Last Friday, 25 November, a general strike against budget cuts paralysed Italy.
Demonstrations were held in towns and cities across the country. Bus, rail and tram workers struck for at least 4 hours. Only a few trains ran and air traffic controllers caused 200 Alitalia flights to be grounded. Post offices, universities and government offices were closed all day. Hospitals were covering only emergencies. Banks were closed for at least four hours and schools for at least one hour – at the beginning or end of the day.
This was the sixth general strike organised by the three major trade union federations in less than five years of the right-wing Berlusconi government. It was the biggest show so far of opposition to the anti-working class budget drawn up for 2006 and the failure of the government to generate any growth in the economy.
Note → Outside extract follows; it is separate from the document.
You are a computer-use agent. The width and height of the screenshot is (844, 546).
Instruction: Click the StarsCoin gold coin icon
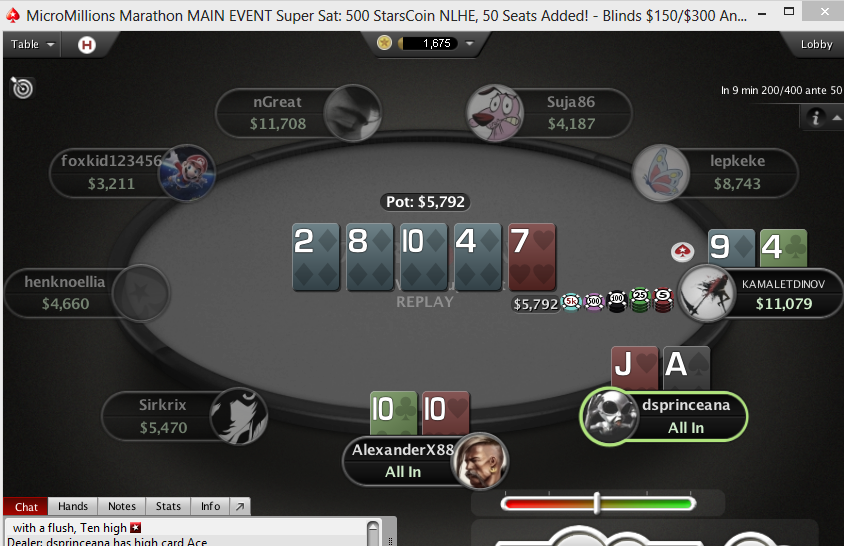coord(384,43)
Demonstrations across the country showed the continuing hostility towards the government in the run-up to a general election in April next year.
At 20.30 throughout Italy, simultaneous renderings of the Requiems of Verdi, Mozart and Brahms were played in protest at the destruction of public services by Berlusconi and his gang and in the Ducal Palace of Genoa, a special concert was held including Rossini’s ‘Thieving Magpie’!
This general strike is followed on Friday, December 2, by all-out action of engineering workers organised in Fiom, a section of the Cgil trade union federation. As the country slides further into economic and social chaos, polls show a majority in favour of the centre left coalition to replace the Berlusconi government. But full-blooded socialist policies are needed and not a new version of the last Olive Tree government which, through introducing its own neo-liberal policies, opened the way for the present hated right-wing government.